### TASK GOAL
Return word for word the lines of the data that begin with the line containing "Open the Oil density precision dropdown" and continue through the end of the data, and nothing else.

### DATA SECTION

|---|

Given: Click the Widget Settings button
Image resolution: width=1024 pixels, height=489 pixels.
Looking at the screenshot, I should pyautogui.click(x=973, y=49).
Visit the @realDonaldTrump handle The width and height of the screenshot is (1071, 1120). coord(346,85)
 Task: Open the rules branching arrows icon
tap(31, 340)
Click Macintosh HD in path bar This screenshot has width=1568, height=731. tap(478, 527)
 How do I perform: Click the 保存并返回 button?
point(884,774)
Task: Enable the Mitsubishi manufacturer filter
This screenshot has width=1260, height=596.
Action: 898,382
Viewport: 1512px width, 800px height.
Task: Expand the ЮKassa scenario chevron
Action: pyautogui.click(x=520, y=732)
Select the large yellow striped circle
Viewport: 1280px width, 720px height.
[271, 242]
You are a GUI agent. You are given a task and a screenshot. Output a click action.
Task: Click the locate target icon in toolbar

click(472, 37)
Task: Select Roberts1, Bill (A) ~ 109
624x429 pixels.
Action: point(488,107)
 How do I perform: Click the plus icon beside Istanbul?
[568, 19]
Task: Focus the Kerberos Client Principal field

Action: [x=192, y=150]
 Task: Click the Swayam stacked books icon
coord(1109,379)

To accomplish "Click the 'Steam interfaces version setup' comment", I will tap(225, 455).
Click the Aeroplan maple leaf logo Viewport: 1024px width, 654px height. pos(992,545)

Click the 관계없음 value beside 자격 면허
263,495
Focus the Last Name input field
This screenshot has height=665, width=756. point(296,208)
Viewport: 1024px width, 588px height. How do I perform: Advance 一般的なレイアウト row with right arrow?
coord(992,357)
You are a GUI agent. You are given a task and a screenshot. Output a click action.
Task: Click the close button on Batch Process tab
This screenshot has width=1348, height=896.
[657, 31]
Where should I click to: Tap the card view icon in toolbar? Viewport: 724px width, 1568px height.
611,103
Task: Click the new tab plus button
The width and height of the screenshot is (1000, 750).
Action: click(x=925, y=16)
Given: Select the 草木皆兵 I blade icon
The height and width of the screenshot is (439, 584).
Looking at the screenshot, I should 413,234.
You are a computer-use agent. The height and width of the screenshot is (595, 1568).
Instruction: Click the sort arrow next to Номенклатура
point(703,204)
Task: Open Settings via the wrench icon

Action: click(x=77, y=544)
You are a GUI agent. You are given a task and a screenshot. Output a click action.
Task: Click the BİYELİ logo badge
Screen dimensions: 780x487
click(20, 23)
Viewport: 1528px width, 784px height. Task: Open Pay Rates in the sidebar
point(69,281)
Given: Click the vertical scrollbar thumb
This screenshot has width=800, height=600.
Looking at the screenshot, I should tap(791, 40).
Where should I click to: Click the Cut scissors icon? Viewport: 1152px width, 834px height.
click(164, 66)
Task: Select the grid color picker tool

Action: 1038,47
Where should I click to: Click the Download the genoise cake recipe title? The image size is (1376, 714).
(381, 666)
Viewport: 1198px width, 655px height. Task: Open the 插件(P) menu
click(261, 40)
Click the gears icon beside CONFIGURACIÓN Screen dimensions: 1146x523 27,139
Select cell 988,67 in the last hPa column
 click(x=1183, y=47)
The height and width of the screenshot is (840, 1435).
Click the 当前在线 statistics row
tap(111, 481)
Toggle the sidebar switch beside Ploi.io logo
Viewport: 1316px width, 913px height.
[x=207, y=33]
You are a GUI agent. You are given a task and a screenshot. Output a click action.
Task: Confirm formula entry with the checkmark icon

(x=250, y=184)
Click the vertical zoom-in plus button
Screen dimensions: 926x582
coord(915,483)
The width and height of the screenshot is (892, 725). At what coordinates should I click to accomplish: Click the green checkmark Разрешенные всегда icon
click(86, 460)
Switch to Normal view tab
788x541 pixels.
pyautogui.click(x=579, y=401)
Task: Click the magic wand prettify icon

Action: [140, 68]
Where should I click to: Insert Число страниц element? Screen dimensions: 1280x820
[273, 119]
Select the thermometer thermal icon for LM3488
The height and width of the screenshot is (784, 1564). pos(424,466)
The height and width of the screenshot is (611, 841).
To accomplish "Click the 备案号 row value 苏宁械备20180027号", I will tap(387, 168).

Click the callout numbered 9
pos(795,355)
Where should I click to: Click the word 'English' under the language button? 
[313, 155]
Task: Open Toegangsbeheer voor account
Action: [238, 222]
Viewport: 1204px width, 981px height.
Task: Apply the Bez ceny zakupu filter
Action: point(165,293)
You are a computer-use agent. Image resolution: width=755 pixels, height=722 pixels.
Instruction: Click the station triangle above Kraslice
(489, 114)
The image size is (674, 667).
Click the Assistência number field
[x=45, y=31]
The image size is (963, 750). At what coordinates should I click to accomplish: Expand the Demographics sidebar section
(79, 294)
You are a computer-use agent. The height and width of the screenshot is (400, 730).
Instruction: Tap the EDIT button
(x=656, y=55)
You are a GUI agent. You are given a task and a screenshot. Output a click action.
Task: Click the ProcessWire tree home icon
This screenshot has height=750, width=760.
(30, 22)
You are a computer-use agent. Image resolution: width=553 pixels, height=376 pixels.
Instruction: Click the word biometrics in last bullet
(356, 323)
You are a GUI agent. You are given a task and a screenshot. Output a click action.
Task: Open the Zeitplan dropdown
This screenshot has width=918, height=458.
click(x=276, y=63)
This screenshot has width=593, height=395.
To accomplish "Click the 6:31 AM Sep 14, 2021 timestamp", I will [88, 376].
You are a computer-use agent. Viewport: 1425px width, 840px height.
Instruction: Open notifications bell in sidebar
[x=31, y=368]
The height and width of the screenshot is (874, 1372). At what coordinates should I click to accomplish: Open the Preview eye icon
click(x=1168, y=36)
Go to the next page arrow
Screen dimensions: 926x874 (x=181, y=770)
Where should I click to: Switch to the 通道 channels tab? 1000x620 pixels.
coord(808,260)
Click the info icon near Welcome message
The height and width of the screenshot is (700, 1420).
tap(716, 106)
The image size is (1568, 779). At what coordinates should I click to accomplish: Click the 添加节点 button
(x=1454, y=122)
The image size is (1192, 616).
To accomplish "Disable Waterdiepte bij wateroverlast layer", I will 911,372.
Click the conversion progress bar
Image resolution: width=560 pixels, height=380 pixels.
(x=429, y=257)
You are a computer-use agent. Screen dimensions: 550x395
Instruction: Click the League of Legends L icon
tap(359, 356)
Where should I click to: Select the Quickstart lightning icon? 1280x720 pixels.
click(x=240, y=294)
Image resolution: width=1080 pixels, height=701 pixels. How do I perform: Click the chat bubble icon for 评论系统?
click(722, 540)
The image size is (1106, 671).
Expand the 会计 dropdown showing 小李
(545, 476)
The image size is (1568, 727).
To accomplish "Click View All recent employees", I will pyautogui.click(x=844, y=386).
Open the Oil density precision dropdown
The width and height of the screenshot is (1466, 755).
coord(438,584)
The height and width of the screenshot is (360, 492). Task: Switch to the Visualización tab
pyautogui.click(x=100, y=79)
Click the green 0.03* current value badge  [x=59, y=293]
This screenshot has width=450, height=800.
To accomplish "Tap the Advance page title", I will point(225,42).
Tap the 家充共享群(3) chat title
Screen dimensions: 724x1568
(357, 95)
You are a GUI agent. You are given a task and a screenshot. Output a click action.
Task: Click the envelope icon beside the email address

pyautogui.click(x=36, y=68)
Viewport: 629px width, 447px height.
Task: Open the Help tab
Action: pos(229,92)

|---|

### WORKED ANSWER
Open the Oil density precision dropdown
The width and height of the screenshot is (1466, 755).
coord(438,584)
The height and width of the screenshot is (360, 492). Task: Switch to the Visualización tab
pyautogui.click(x=100, y=79)
Click the green 0.03* current value badge  [x=59, y=293]
This screenshot has width=450, height=800.
To accomplish "Tap the Advance page title", I will point(225,42).
Tap the 家充共享群(3) chat title
Screen dimensions: 724x1568
(357, 95)
You are a GUI agent. You are given a task and a screenshot. Output a click action.
Task: Click the envelope icon beside the email address

pyautogui.click(x=36, y=68)
Viewport: 629px width, 447px height.
Task: Open the Help tab
Action: pos(229,92)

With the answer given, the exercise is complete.